Face à la prolifération des médicaments douteux ou peu expérimentés sous d’autres cieux, l’Algérie opère un «tour de vis» pour sécuriser son marché pharmaceutique.
Ainsi, l’Agence nationale des produits pharmaceutiques (ANPP) vient d’annoncer un durcissement drastique des conditions d’enregistrement des médicaments en Algérie.
Désormais, l’accès au marché national sera conditionné par des preuves strictes de commercialisation à l’international. Un véritable tour de vis réglementaire qui vise autant à protéger le consommateur qu’à hisser l’industrie locale vers les standards mondiaux.
Un double verrou pour l’entrée des molécules sur le marché
En effet, lors d’une conférence de presse tenue au siège de l’Agence, le directeur général de l’ANPP, Cherif Dlih, a dévoilé la nouvelle feuille de route réglementaire.
La mesure phare ne laisse place à aucune ambiguïté : aucun nouveau médicament ne pourra être enregistré en Algérie s’il n’est pas déjà commercialisé dans son pays d’origine, ou à défaut, si son utilisation n’est pas solidement établie dans au moins trois pays tiers. « Cette exigence ne constitue pas une simple formalité administrative, mais représente une première ligne de défense pour protéger le consommateur algérien », a martelé Cherif Dlih.

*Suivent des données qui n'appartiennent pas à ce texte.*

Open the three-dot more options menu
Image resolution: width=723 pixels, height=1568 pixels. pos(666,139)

Pour le premier responsable de l’ANPP, introduire un produit sans aucun historique commercial sur le sol national est désormais injustifiable.

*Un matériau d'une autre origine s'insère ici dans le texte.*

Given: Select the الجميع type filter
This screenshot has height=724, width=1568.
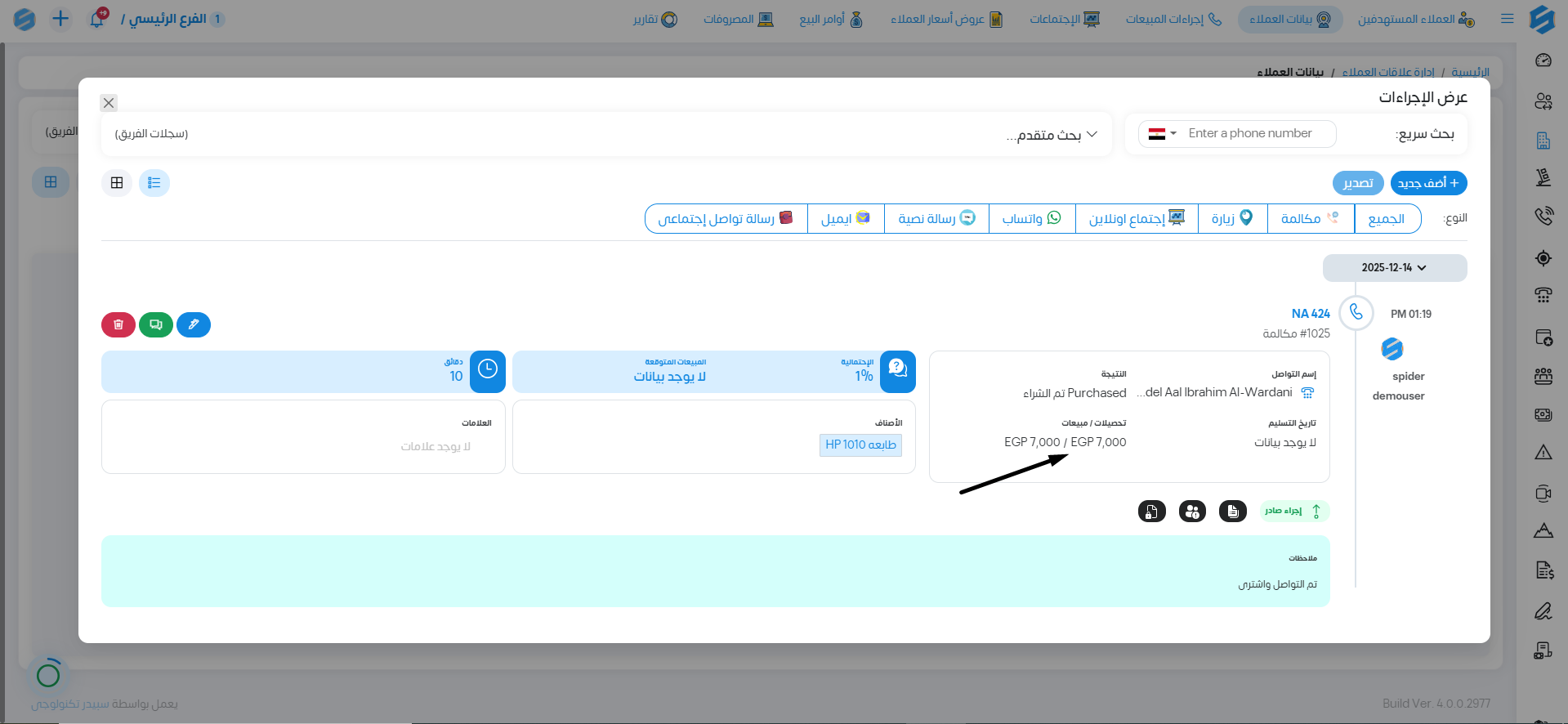Looking at the screenshot, I should point(1387,218).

Médicaments biologiques et vigilance : Un contrôle à deux niveaux
L’offensive de l’ANPP ne s’arrête pas à la phase d’autorisation. Le suivi post-commercialisation devient un pilier central de la stratégie de l’agence, de la ligne de fabrication jusqu’au patient.
• Le cas critique des biosimilaires et produits biologiques : Pour obtenir le renouvellement de leur autorisation d’enregistrement (tous les 5 ans), les laboratoires devront obligatoirement fournir des études de terrain en « vie réelle ». Ces rapports doivent évaluer les performances du produit sur les cinq années précédentes. L’absence de ces données entraînera un refus automatique.
• Une alerte internationale interconnectée : Un mécanisme d’échange d’informations en temps réel a été déployé avec plusieurs partenaires internationaux. Objectif : notifier immédiatement toute détection d’effets indésirables graves ou de baisse d’efficacité, que le médicament soit produit localement ou importé.
Diplomatie sanitaire : Des accords stratégiques avec l’Égypte et la Russie
Pour compenser la rigueur de ces contrôles et maintenir la fluidité du marché, l’Algérie mise sur la coopération bilatérale basée sur le principe de réciprocité.
Cap sur le marché égyptien
Un mémorandum d’entente a été signé avec l’Égypte pour instaurer une procédure accélérée d’examen des dossiers. Si les exigences scientifiques restent inchangées, les délais administratifs seront considérablement réduits. Une aubaine pour les producteurs algériens qui bénéficieront des mêmes facilités pour exporter vers le marché égyptien.
Expertise technologique avec la Russie
Fin juin, l’ANPP a scellé un partenariat avec la Russie axé sur l’inspection pharmaceutique. Cet accord prévoit notamment la formation des inspecteurs algériens aux technologies de pointe, indispensables pour contrôler les unités de production de haute technicité, comme les biotechnologies et la fabrication de vaccins.
Objectif « Niveau 3 » de l’OMS : Le sésame économique pour l’export
Derrière ce durcissement réglementaire se cache une ambition économique majeure : l’indépendance et le rayonnement international du Made in Algeria.
L’Algérie a actuellement validé 83 % des exigences requises pour atteindre le « Niveau 3 de maturité réglementaire » de l’Organisation mondiale de la Santé (OMS) — un statut que l’Égypte possède déjà. Le dossier technique algérien devrait être finalisé avant la fin de l’année, soutenu par des experts de l’OMS.
Pourquoi ce niveau est-il crucial ?
Ce label de l’OMS changera la donne pour l’industrie pharmaceutique en Algérie :
1. Reconnaissance mutuelle : Les pays partenaires pourront accepter directement les décisions d’enregistrement de l’ANPP sans réexaminer les dossiers de zéro.
2. Boost à l’exportation : Une réduction drastique des coûts et des délais d’attente pour les fabricants algériens désireux de conquérir les marchés internationaux.
Une évaluation officielle par des experts internationaux de l’OMS est attendue dans les prochains mois pour valider définitivement ce grand saut qualitatif.